(Beginning of Data provided)
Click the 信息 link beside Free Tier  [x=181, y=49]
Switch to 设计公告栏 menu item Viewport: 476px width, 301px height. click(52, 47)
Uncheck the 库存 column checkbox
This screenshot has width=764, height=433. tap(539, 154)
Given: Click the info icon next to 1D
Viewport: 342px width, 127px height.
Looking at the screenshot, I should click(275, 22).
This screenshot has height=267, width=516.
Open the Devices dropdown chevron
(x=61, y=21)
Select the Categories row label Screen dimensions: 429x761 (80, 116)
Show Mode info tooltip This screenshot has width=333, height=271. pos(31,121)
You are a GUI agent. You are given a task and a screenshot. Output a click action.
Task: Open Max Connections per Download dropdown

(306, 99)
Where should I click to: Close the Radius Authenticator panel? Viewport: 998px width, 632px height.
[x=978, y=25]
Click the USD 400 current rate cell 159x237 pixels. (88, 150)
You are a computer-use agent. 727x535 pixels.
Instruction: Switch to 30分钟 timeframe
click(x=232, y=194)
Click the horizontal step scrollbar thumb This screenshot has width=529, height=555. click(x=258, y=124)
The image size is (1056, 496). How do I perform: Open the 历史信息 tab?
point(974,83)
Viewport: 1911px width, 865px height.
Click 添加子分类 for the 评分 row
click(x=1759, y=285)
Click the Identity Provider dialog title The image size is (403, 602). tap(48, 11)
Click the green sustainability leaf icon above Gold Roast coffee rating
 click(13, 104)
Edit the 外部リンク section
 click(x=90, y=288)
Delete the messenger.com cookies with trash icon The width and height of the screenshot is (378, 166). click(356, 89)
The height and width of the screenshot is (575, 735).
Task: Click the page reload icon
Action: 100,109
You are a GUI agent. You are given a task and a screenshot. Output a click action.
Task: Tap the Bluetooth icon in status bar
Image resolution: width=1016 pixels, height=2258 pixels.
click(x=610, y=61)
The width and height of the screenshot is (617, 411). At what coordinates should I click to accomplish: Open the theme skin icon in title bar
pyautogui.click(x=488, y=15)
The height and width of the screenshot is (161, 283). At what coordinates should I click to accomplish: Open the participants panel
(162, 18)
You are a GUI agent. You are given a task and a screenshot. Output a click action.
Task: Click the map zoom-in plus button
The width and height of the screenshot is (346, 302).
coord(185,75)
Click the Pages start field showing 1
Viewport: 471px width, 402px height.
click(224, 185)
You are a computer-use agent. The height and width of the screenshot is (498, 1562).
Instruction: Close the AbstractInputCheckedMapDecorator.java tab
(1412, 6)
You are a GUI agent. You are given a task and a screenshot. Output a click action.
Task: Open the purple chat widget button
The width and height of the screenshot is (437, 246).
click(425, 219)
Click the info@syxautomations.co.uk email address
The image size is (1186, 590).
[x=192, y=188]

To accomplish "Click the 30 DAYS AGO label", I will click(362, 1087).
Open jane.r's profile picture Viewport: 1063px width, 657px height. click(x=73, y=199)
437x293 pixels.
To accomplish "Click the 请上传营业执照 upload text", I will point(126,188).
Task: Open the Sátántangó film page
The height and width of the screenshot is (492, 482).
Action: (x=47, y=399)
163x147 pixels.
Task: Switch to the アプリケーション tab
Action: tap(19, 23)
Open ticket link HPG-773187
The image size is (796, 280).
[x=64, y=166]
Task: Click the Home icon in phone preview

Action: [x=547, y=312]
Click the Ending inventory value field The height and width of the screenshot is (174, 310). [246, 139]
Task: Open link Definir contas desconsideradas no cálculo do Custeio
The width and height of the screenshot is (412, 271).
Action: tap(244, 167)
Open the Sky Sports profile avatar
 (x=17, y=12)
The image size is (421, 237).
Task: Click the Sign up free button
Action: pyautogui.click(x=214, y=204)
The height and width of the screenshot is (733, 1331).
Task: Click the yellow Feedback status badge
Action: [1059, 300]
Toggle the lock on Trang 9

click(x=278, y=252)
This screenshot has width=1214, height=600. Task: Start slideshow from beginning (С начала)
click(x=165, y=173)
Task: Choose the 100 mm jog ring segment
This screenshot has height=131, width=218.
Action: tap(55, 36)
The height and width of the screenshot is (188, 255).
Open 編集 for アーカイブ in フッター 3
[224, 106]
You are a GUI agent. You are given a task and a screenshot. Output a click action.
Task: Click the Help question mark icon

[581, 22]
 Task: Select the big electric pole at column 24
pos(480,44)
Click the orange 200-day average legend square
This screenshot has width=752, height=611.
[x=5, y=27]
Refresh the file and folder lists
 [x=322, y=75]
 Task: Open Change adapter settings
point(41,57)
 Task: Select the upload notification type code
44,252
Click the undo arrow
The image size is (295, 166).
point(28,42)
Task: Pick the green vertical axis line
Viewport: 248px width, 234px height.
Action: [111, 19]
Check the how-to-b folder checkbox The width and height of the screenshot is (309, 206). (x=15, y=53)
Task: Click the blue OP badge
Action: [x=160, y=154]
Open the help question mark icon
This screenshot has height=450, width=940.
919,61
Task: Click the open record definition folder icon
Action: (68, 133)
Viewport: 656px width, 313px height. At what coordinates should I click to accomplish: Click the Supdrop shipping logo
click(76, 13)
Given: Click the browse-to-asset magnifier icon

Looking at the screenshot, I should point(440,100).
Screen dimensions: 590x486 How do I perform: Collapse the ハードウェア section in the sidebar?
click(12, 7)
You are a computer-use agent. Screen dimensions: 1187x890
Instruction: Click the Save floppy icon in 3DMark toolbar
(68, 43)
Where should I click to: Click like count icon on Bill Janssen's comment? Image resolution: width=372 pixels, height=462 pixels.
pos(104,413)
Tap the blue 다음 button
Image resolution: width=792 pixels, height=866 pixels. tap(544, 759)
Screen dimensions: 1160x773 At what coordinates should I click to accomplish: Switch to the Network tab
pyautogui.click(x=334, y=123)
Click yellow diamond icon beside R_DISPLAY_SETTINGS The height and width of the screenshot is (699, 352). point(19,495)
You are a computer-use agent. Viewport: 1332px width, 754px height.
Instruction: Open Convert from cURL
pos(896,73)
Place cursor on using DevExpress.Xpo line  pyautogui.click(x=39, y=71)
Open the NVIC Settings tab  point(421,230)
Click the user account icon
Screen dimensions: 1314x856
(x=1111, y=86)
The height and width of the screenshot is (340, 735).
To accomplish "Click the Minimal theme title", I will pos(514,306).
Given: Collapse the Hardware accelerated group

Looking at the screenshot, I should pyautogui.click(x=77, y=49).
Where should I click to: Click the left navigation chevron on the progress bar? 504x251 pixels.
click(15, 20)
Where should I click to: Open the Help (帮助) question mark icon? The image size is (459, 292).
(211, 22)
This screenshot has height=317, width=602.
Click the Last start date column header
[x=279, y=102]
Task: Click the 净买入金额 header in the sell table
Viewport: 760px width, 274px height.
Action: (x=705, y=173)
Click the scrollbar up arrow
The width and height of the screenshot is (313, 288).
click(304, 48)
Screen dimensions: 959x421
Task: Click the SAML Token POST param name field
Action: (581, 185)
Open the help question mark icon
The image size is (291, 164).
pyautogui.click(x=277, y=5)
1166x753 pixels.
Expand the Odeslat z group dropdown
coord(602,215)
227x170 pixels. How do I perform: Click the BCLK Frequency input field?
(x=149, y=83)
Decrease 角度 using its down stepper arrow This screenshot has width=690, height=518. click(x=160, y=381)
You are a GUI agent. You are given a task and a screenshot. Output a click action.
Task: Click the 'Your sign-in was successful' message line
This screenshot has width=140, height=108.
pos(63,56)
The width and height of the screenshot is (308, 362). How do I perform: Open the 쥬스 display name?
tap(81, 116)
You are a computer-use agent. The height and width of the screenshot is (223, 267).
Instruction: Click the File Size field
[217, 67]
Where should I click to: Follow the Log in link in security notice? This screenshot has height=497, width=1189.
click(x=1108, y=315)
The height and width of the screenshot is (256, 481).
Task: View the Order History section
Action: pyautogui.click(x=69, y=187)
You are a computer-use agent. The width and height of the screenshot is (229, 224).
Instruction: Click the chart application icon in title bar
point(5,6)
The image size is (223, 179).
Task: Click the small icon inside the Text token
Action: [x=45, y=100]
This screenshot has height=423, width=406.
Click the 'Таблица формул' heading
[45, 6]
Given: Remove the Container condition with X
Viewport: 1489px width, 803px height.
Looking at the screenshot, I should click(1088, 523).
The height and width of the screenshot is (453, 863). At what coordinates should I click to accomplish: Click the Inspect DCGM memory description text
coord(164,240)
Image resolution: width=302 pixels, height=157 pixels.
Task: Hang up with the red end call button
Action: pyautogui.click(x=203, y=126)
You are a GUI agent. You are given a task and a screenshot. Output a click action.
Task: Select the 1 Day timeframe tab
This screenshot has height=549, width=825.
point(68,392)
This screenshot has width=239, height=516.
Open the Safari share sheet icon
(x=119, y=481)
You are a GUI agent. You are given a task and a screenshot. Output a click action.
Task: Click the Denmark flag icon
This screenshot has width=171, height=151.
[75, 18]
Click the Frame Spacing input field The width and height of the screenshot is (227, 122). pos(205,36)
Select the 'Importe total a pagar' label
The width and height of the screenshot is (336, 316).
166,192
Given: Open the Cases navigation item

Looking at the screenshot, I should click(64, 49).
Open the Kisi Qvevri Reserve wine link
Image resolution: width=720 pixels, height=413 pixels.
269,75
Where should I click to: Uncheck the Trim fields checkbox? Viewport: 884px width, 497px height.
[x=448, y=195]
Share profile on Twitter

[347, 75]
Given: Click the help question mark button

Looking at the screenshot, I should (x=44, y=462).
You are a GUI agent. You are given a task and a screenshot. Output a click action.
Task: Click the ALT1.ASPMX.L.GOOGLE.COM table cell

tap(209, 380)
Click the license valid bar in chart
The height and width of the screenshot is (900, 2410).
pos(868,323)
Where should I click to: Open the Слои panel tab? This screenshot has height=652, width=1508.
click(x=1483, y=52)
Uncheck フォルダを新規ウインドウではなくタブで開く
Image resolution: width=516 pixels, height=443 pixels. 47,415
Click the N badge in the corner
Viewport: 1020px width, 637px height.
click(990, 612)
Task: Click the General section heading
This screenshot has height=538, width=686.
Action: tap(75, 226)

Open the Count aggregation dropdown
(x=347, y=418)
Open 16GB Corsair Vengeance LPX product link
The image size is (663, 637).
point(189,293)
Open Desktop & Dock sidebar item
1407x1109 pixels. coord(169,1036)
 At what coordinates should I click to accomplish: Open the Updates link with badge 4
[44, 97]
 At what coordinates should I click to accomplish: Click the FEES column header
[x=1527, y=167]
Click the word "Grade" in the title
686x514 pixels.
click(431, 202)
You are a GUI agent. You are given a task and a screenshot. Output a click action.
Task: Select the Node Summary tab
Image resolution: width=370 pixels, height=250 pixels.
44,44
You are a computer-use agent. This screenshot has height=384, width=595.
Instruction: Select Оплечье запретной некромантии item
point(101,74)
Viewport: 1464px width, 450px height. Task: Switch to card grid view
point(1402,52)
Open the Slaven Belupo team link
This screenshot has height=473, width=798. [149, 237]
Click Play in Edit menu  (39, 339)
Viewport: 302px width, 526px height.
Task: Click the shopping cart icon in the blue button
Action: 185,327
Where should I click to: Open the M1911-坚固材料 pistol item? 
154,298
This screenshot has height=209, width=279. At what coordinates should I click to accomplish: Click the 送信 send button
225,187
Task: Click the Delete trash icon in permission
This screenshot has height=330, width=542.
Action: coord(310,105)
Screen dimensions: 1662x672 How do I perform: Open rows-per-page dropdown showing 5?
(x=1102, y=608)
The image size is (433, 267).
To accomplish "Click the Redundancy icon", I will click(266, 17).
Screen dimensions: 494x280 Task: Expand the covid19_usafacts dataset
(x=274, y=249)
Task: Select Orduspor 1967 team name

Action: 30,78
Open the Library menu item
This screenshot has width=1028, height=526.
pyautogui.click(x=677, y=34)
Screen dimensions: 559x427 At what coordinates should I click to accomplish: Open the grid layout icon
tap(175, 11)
(End of Data provided)
• [Work request]: When a line in the data contains "beside", return it as written.

• [Answer]:
Click the 信息 link beside Free Tier  [x=181, y=49]
Click yellow diamond icon beside R_DISPLAY_SETTINGS The height and width of the screenshot is (699, 352). point(19,495)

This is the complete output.